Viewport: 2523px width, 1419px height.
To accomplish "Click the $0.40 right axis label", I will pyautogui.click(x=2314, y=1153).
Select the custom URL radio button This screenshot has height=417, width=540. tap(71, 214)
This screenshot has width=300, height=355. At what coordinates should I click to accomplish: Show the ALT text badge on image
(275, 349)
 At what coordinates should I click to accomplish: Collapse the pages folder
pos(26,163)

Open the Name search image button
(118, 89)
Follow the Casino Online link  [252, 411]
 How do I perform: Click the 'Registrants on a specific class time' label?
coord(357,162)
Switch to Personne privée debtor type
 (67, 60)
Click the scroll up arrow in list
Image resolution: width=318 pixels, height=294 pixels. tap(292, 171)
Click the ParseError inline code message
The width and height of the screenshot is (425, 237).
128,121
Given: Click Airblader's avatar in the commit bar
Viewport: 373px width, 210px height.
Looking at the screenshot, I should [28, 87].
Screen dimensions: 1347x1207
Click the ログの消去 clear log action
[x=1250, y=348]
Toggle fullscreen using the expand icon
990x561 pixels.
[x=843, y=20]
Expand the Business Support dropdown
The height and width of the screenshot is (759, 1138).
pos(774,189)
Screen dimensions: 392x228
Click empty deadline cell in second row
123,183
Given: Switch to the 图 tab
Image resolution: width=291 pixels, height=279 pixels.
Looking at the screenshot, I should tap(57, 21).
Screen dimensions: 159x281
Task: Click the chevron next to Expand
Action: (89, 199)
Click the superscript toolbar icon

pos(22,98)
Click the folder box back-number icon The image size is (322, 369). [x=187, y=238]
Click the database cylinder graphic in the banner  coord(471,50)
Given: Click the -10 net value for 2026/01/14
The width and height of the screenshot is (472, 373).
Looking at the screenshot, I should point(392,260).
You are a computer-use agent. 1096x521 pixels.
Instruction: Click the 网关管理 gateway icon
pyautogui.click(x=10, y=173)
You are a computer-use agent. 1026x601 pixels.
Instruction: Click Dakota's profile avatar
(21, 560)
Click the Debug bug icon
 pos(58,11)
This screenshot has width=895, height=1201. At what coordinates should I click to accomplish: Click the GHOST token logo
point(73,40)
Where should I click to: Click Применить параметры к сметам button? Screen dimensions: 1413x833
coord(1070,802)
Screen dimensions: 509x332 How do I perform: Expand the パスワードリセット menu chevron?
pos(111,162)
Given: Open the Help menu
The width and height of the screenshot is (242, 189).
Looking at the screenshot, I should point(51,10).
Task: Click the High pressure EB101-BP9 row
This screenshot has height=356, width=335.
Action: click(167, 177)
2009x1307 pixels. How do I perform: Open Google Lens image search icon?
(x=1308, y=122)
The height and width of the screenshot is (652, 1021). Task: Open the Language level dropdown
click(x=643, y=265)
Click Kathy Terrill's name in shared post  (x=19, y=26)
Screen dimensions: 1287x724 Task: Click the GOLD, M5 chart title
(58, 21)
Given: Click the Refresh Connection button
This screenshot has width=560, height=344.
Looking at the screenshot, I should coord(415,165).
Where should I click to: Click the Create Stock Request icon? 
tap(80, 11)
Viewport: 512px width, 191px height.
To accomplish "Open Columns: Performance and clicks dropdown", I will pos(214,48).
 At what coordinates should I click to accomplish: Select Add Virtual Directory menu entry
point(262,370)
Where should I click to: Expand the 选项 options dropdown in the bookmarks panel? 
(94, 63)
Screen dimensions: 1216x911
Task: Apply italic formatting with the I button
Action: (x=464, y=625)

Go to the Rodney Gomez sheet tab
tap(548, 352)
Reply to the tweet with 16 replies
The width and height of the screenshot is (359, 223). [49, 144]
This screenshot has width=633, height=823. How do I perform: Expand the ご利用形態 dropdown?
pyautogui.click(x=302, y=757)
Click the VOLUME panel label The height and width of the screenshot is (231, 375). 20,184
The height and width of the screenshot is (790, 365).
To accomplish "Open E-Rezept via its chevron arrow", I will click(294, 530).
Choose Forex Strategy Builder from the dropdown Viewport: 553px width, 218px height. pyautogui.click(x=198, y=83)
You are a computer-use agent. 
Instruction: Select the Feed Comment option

* **INSTRUCTIONS TO FOLLOW**: Only the number is wanted: how many lines in the entries above contain the string "will"?

* **ANSWER FOR THE TASK**: 3